──────── Tekstgedeelte
ECLI:NL:GHSHE:2017:1634

Gerechtshof 's-Hertogenbosch

Datum uitspraak
13 april 2017
Publicatiedatum
13 april 2017
Zaaknummer
16/00244
Instantie
Gerechtshof 's-Hertogenbosch
Type
Uitspraak
Procedures
  • Hoger beroep
Vindplaatsen
  • Rechtspraak.nl
AI samenvatting door LexboostAutomatisch gegenereerd

Hoger beroep tegen WOZ-beschikking en aanslag onroerendezaakbelasting

In deze zaak gaat het om een hoger beroep van belanghebbende tegen de uitspraak van de Rechtbank Oost-Brabant, die op 4 maart 2016 de WOZ-beschikking en de aanslag onroerendezaakbelasting voor het jaar 2015 heeft bevestigd. De beschikking, die de waarde van de onroerende zaak aan de [adres] 42 te [woonplaats] vaststelde op € 368.000, is gegeven zonder dat er een inpandige opname heeft plaatsgevonden, wat volgens belanghebbende in strijd is met een eerdere afspraak. Het Hof heeft vastgesteld dat de afspraak voor de inpandige opname op 6 februari 2015 door belanghebbende is geannuleerd, omdat hij geen vertrouwen had in de onafhankelijkheid van de taxateur. Het Hof oordeelt dat het ontbreken van de inpandige opname niet betekent dat de beschikking niet gegeven mocht worden. Belanghebbende heeft geen grieven ingediend tegen de hoogte van de WOZ-waarde, waardoor het Hof concludeert dat de Heffingsambtenaar de waarde deugdelijk heeft onderbouwd. Het hoger beroep wordt ongegrond verklaard en de uitspraak van de Rechtbank wordt bevestigd.
────────────────
──────── Opgeslagen rijen
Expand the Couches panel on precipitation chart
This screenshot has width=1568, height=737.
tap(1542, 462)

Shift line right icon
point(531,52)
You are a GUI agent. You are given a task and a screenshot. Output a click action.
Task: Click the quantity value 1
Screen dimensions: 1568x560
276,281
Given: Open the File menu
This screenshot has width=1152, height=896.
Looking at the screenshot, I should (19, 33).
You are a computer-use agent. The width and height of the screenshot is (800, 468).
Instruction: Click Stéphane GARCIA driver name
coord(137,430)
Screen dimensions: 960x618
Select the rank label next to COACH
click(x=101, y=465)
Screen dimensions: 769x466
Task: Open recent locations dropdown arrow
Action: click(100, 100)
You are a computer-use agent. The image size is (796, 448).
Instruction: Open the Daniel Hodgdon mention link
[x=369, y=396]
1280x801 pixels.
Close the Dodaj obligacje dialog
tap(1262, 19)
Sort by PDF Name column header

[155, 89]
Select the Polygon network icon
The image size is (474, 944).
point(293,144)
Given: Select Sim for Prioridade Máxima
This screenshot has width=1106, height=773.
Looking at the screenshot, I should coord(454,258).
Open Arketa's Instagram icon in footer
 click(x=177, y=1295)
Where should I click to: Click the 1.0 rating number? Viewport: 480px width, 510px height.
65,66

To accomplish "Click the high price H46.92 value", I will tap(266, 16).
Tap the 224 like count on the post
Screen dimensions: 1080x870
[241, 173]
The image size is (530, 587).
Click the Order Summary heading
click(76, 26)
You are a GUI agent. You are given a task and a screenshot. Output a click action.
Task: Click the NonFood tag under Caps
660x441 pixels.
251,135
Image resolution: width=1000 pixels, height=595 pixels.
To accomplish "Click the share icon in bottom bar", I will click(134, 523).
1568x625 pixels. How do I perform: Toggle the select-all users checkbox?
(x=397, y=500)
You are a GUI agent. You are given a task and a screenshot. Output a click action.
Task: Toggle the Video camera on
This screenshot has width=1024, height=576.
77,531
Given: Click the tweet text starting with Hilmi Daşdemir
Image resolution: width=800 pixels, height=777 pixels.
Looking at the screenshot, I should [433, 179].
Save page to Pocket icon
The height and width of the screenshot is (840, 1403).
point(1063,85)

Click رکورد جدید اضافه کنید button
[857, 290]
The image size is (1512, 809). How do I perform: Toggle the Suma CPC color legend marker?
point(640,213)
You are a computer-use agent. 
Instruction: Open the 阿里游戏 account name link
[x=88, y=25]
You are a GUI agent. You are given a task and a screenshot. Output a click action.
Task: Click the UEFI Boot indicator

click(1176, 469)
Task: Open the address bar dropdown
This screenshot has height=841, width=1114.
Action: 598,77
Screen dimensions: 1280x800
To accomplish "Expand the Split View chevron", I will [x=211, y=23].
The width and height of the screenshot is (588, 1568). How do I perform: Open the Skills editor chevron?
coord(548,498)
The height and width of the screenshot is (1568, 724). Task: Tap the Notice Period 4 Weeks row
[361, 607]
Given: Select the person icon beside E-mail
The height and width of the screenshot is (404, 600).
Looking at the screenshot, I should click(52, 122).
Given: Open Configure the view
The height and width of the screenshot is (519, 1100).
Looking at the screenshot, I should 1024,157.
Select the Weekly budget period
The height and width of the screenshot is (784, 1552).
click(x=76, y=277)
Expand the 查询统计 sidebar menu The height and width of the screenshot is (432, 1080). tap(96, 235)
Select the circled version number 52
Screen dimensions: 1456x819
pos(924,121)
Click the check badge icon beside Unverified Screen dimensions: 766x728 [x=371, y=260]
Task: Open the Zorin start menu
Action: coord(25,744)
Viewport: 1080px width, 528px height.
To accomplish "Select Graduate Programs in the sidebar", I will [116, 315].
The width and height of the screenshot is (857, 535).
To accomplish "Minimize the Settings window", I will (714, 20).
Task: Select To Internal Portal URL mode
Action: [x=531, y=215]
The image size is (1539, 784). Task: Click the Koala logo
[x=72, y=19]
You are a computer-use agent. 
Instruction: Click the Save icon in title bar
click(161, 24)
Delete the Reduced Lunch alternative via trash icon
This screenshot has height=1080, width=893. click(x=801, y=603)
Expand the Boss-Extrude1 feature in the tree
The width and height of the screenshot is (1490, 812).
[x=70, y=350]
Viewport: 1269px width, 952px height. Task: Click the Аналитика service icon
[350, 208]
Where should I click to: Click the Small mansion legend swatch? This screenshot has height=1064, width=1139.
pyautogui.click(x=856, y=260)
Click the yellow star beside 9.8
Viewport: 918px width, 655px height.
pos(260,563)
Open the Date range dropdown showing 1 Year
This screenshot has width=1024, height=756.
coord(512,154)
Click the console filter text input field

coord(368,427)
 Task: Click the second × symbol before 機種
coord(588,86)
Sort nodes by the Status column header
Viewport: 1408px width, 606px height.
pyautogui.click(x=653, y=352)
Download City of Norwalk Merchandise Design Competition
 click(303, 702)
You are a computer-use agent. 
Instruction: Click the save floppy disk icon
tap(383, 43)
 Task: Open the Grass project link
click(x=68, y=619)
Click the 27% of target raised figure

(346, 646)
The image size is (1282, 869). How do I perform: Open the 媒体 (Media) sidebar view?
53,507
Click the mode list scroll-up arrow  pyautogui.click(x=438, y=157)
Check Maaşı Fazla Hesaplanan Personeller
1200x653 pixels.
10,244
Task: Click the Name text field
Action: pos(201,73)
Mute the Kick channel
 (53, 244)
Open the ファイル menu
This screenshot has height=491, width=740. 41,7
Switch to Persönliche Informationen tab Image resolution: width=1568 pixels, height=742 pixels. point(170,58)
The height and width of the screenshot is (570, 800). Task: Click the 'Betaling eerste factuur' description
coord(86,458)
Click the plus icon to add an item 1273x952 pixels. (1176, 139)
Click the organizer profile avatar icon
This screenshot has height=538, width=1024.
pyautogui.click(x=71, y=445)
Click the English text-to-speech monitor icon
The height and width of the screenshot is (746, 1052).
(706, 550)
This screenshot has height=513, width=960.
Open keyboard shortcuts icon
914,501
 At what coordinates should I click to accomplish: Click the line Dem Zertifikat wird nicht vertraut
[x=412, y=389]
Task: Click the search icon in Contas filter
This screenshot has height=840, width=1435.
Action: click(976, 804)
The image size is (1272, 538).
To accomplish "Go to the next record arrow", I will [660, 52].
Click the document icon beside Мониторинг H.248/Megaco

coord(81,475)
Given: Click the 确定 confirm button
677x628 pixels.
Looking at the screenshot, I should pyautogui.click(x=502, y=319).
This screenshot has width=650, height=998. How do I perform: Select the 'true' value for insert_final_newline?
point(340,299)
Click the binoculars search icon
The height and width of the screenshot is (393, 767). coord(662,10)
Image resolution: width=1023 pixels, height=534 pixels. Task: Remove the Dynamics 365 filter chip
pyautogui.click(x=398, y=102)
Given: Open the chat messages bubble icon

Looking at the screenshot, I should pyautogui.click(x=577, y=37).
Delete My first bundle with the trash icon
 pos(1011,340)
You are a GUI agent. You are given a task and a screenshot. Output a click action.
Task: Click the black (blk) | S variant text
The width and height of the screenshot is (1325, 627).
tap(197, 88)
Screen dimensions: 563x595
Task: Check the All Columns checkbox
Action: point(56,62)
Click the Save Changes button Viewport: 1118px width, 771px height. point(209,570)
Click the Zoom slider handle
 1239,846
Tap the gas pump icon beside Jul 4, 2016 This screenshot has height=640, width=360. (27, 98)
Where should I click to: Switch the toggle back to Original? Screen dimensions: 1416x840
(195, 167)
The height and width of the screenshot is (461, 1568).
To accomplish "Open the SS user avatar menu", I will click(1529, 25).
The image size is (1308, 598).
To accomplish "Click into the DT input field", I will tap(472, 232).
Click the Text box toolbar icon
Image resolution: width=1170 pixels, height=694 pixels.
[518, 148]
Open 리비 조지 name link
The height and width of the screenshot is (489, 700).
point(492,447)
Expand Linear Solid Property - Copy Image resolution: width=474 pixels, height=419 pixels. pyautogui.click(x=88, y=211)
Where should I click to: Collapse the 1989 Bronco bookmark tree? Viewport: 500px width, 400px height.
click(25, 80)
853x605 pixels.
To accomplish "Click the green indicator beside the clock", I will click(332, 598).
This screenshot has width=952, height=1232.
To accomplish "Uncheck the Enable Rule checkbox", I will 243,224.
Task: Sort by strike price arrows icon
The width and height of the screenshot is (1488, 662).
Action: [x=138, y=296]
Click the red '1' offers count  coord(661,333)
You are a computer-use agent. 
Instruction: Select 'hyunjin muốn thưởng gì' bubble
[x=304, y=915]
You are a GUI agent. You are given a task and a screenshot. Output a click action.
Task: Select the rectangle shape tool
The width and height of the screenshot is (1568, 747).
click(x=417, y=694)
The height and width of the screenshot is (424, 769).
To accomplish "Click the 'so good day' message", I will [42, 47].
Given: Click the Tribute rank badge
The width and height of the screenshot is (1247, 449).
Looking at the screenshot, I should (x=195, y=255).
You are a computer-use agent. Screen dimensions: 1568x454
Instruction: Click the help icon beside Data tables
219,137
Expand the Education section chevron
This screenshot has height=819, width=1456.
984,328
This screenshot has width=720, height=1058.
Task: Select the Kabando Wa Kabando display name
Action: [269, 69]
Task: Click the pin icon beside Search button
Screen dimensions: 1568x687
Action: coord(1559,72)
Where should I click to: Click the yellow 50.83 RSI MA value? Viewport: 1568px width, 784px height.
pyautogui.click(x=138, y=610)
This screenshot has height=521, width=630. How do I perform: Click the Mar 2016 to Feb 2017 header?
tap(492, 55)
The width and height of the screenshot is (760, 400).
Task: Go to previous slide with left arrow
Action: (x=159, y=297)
────────────────
§ Korte opdracht A:
Op welke datum annuleerde belanghebbende volgens de samenvatting over de WOZ-zaak de afspraak voor de inpandige opname?
§ Korte opdracht B:
Zet de samenvatting over de WOZ-zaak alstublieft voort na de laatste zin.
De lijst is los materiaal en hoort niet bij het tekstgedeelte.

§ Schriftelijk antwoord A:
Op 6 februari 2015.

§ Schriftelijk antwoord B:
Uitspraak

GERECHTSHOF ’s-HERTOGENBOSCH

Team belastingrecht
Enkelvoudige Belastingkamer
Kenmerk: 16/00244
Uitspraak op het hoger beroep van
[belanghebbende]
wonende te [woonplaats] ,
hierna: belanghebbende,
tegen de uitspraak van de Rechtbank Oost-Brabant (hierna: de Rechtbank) van 4 maart 2016, nummer SHE 15/2046 in het geding tussen
belanghebbende,
en
De heffingsambtenaar van de gemeente Bergeijk,
hierna: de Heffingsambtenaar,
betreffende de hierna te vermelden beschikking en aanslag.

1.Ontstaan en loop van het geding

1.1.
Aan belanghebbende is in het kader van de Wet waardering onroerende zaken (hierna: de Wet WOZ) een beschikking gegeven, waarbij de waarde van de onroerende zaak, plaatselijk bekend als [adres] 42 te [woonplaats] per de peildatum 1 januari 2014, voor het tijdvak 1 januari 2015 tot en met 31 december 2015 is vastgesteld op een bedrag van € 368.000. Tegelijkertijd is aan belanghebbende ter zake van de onroerende zaak een aanslag in de onroerendezaakbelasting over het jaar 2015 (hierna: de aanslag) opgelegd, welke aanslag in één geschrift is verenigd met de beschikking. Na daartegen gemaakt bezwaar heeft de Heffingsambtenaar de waarde van de onroerende zaak gehandhaafd.
1.2.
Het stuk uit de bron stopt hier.